Escrito por: 5 más el descuento

viernes, 03.05.2013

El pasado martes, de cara al partido del domingo entre Balompédica Linense y Albacete Balompié, una emisora de La Línea de la Concepción charló con el que fuera entrenador de la época más gloriosa del club manchego, Benito Floro. Sus palabras, a las pocas horas, circulaban por la Red, suscitando la indignación en el entorno del Alba.

El de Silla, al ser cuestionado por la situación económica de los blancos, fue contundente, augurando la desaparición inminente de la entidad. Floro lamentó que no se estuviera cumpliendo con los plazos de la Ley Concursal, se atrevió a dar cifras, recordó que muy posiblemente los futbolistas no terminen cobrando lo que tienen estipulado en sus contratos e incluso denunció el despilfarro pretérito “en cosas tan raras”.

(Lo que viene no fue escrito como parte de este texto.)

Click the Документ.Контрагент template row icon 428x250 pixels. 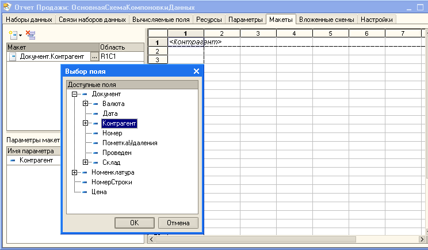point(13,57)
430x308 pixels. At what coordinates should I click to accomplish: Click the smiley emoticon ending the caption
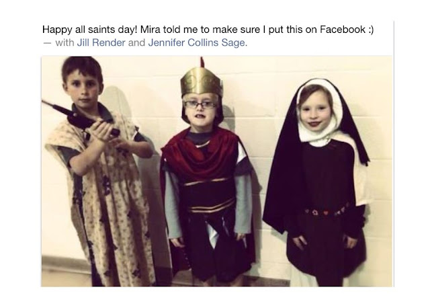pyautogui.click(x=371, y=30)
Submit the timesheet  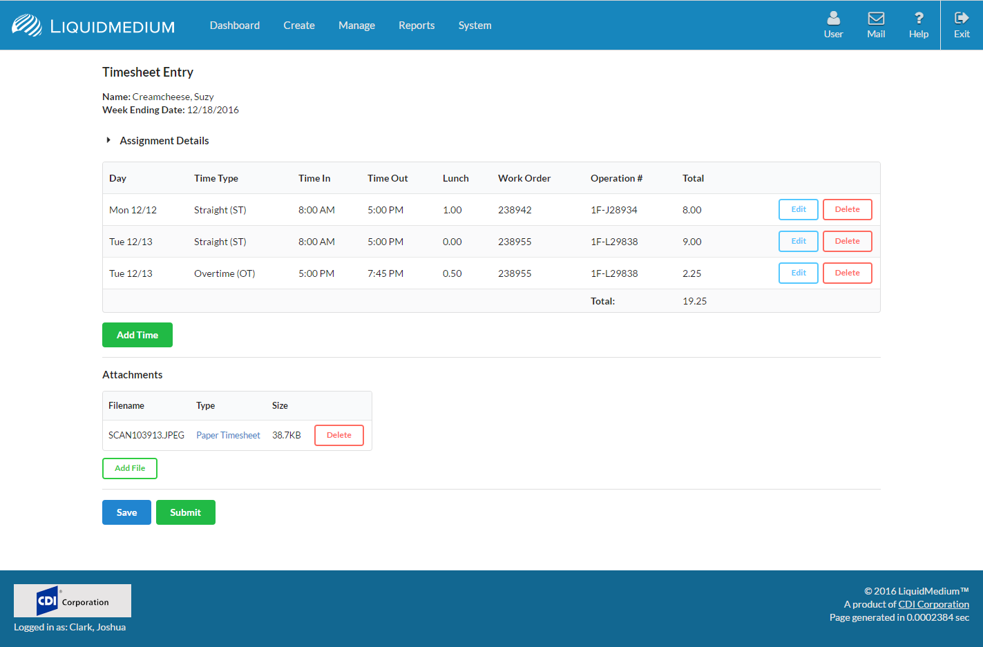coord(185,512)
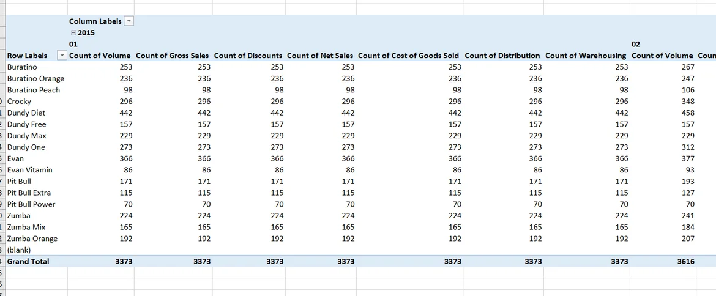
Task: Click the month 01 header cell
Action: pyautogui.click(x=73, y=45)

Ayer tuvo que ser el propio club el que saliera a la palestra para puntualizar las cifras, desmentir que no se hubiera cumplido con la Ley Concursal y recordar que, pese a la delicada situación de la entidad, se sigue trabajando a fin de garantizar la viabilidad futura del Albacete Balompié.

Tanto dentro como fuera no se entiende cómo una figura relevante de la historia ha querido ser tan contundente precisamente cuando el equipo intenta aferrarse a los play off de ascenso en la recta final de la competición. Más si cabe viniendo de una persona que no está especialmente ligada y, por tanto, desconoce la verdadera realidad de la sociedad.

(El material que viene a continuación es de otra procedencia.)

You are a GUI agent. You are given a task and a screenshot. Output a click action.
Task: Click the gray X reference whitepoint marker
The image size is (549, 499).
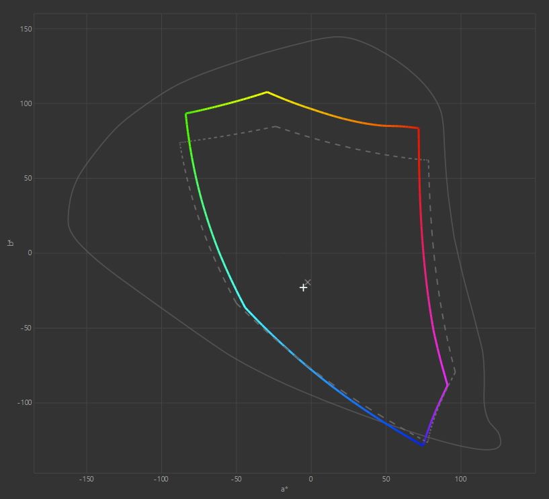pos(308,283)

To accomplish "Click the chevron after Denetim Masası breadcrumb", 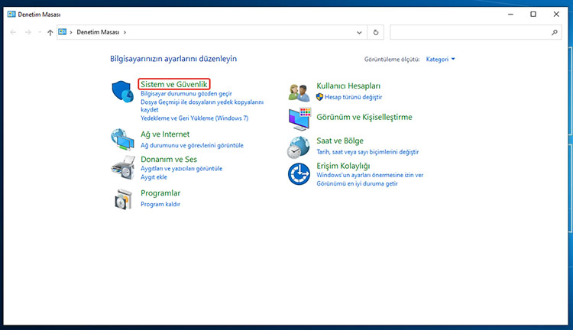I will click(x=125, y=33).
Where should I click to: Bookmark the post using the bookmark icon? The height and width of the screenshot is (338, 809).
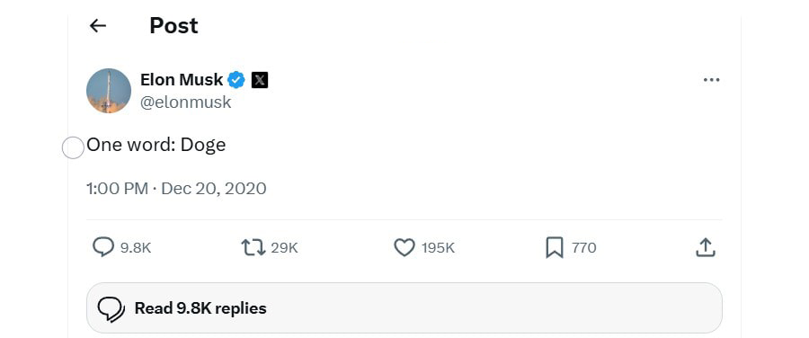[x=555, y=248]
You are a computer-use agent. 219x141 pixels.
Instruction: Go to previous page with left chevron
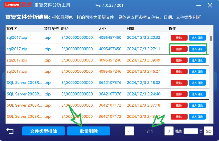tap(129, 131)
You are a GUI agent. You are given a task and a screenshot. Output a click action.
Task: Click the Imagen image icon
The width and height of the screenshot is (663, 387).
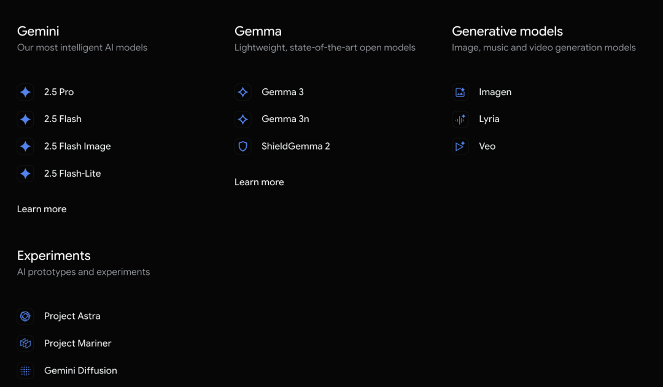coord(460,92)
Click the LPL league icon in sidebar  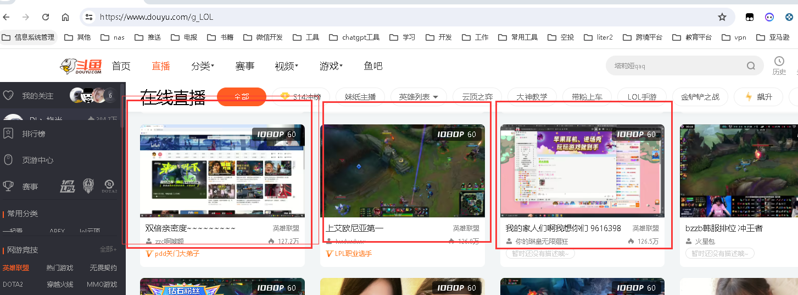point(68,187)
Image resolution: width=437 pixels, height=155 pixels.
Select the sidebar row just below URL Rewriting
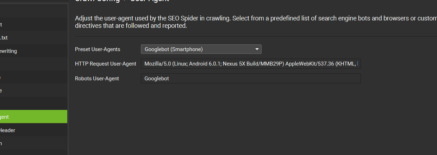(x=33, y=64)
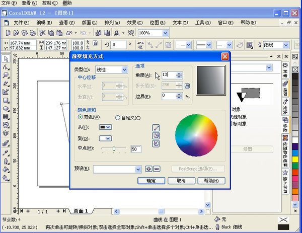Viewport: 302px width, 233px height.
Task: Click the add preset plus icon
Action: click(x=149, y=169)
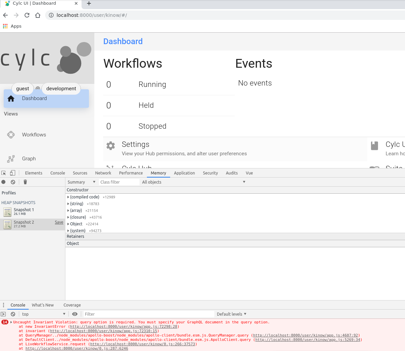Create a live expression with eye icon
This screenshot has height=351, width=405.
click(75, 314)
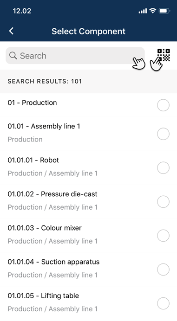Select the 01 - Production radio button
This screenshot has width=177, height=321.
click(x=163, y=105)
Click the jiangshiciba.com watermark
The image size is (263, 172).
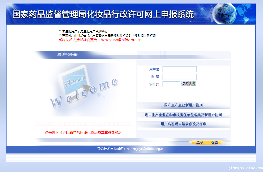pos(245,168)
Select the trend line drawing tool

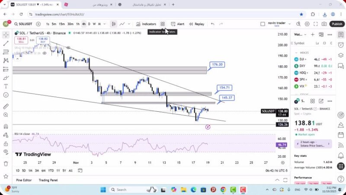6,43
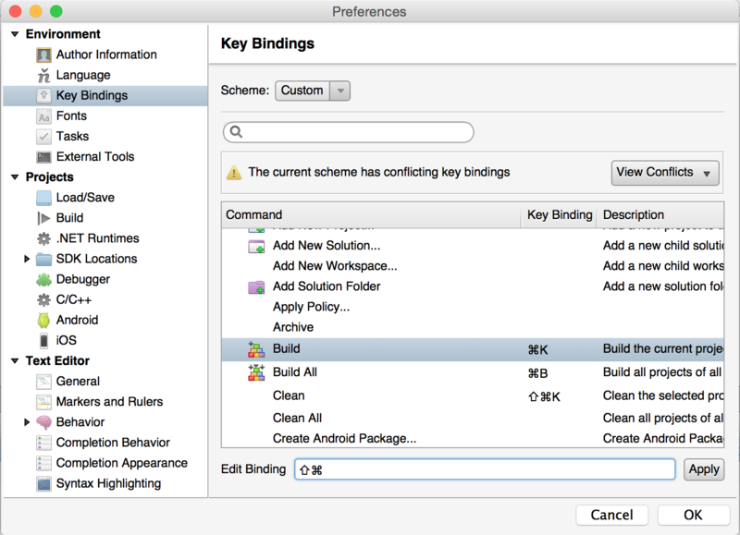Click the Edit Binding text field
This screenshot has width=740, height=535.
(485, 469)
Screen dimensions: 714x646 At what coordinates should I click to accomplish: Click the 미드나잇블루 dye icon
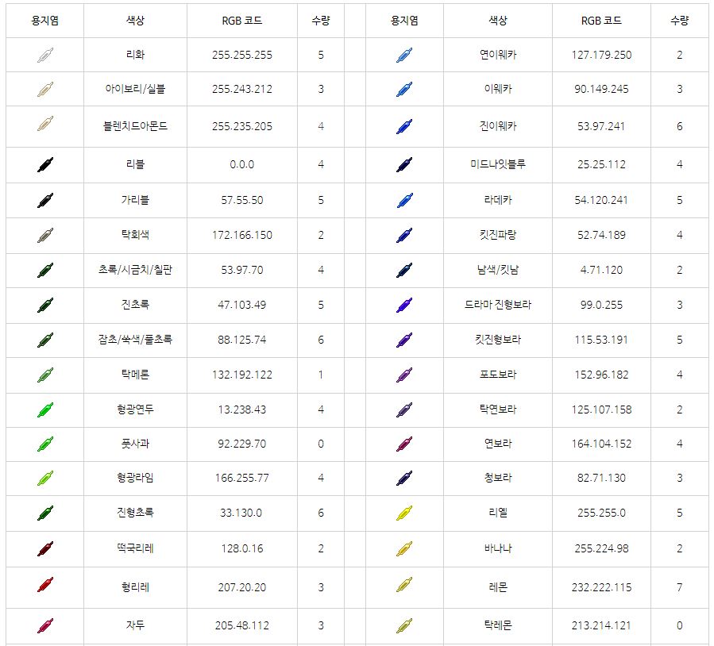click(404, 165)
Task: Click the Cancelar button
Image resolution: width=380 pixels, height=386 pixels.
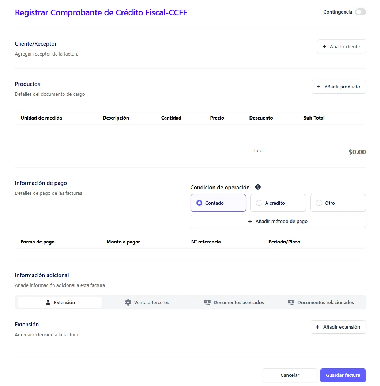Action: pos(290,375)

Recuerdo hace un par de años un coloquio con protagonistas del Queso Mecánico en vísperas de la efeméride. A la salida, uno de los periodistas organizadores me comentaba la de veces que había tenido que insistir para poder contar con la presencia de Benito, que no estaba muy por la labor.

En este profesionalizado Albacete contemporáneo de siete temporadas en Primera División y unas pocas más en Segunda, el que se ha hecho hueco en la historia del fútbol español, es difícil encontrar un ídolo, un referente, alguien que lo haya dado todo por el club y que actualmente esté especialmente involucrado o simplemente haga de buen embajador por compromiso con el escudo que otrora defendió.

Son muchos años escuchando -no sin razón- la asociación de los problemas del Albacete al despilfarro de sus presidentes y consejeros. Pero creo que todo esto va más allá. Quizá tengamos que seguir profundizando y preguntarnos, entre otras cosas, por qué quienes alguna vez obraron algo por el Alba en cualquiera de sus ámbitos o bien han hecho de ello su forma de vida o, directamente, no sienten apego hacia la entidad.

El problema del Albacete Balompié no es sólo el despilfarro, Benito; el problema es que no os ha importado.